Tumors harboring mutations in KRAS and/or LKB1 are common among lung adenocarcinomas—the most common histotype of lung cancer which remains the leading cause of cancer-related mortality. These mutations are associated with aggressive disease progression and poor patient prognosis, and have been historically difficult to treat.
“In this study, we highlight a therapeutic strategy that may be effective in a group of lung cancer patients without rational therapeutic options,” explains Dr. Whitsett.

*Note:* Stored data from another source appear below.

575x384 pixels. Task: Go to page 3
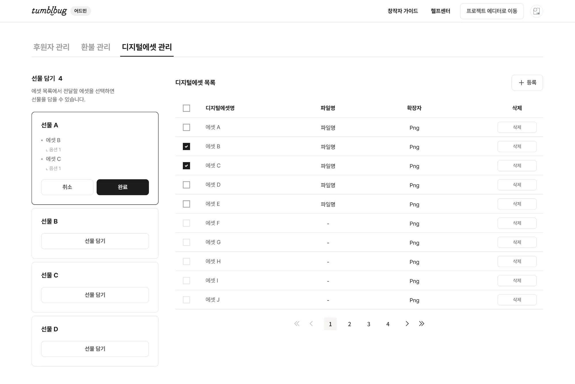click(369, 324)
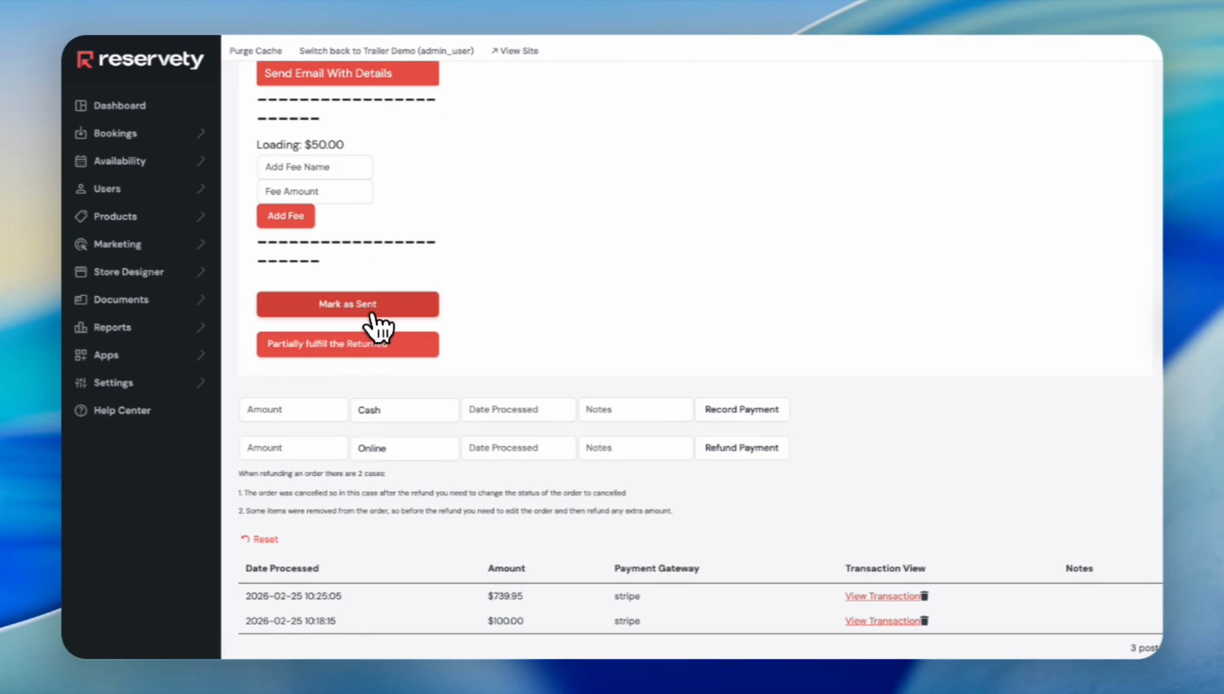The image size is (1224, 694).
Task: Click Reset above the transactions table
Action: click(259, 539)
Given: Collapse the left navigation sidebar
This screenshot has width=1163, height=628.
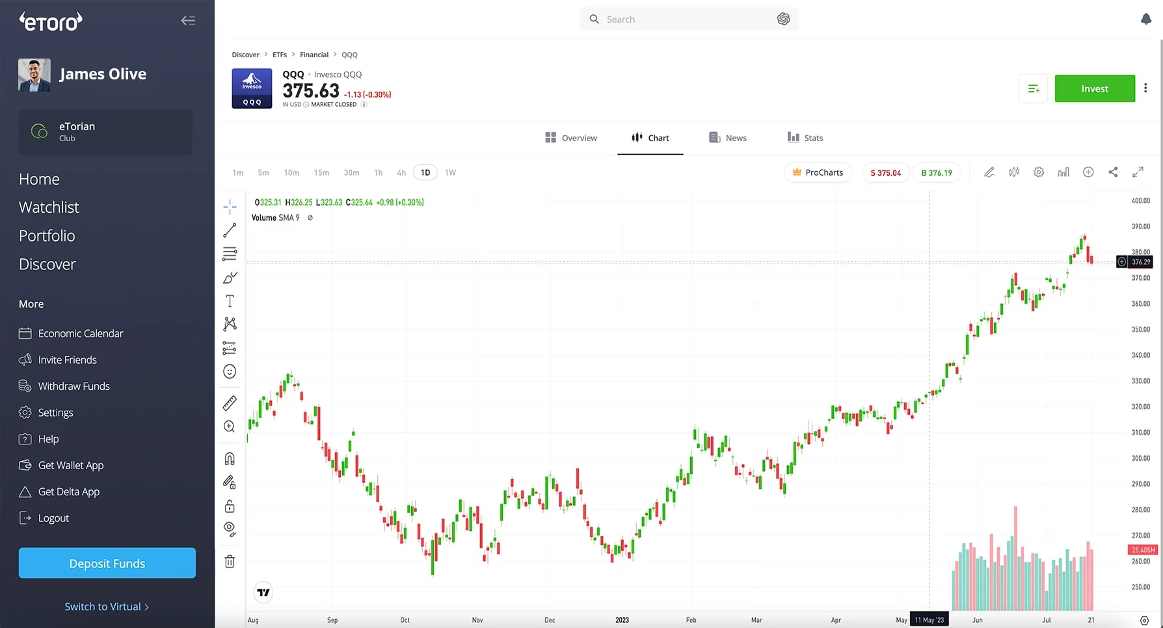Looking at the screenshot, I should (x=187, y=20).
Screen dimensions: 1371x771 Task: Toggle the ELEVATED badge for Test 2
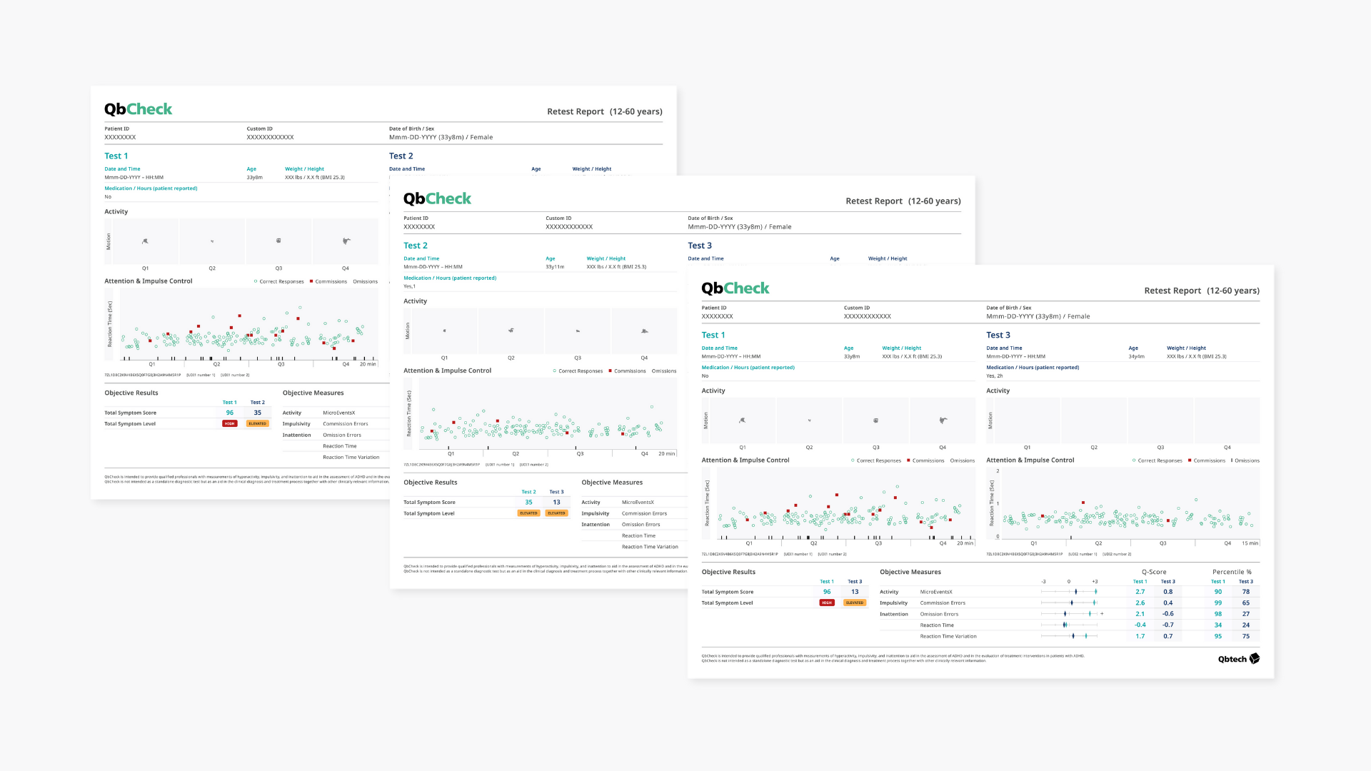point(528,513)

Headquartered at Dignity Health St. Joseph’s Hospital and Medical Center
in downtown Phoenix and known for having the busiest lung transplant program in the United States, Norton Thoracic Institute
also specializes in the evaluation, diagnosis and treatment of diseases of the lungs, chest or esophagus. A national leader in the prevention, early diagnosis, and treatment of thoracic cancers, including lung, esophageal, and gastric cancer, the Institute is dedicated to making translational discoveries through scientific research that lead to the eradication of lung and esophageal diseases.
Dr. Inge adds, “We hope these finding spur new explorations for targeting this molecular subgroup, leading to better clinical trial design in the near future.”
The Norton research labs of Drs. Whitsett and Inge came to their results by exploring the use of AZD1775, a WEE1 kinase inhibitor employing in vivo models that faithfully recapitulate patient-relevant subgroups of lung cancer. The research was funded in part by generous gifts from philanthropists John and Doris Norton and the St. Joseph’s Foundation
The eventual goal for this research is to continue to identify those patients who will most likely benefit from the use of this type of therapy, and to inform future clinical trial design by selecting lung cancer patients with difficult to treat molecular alterations.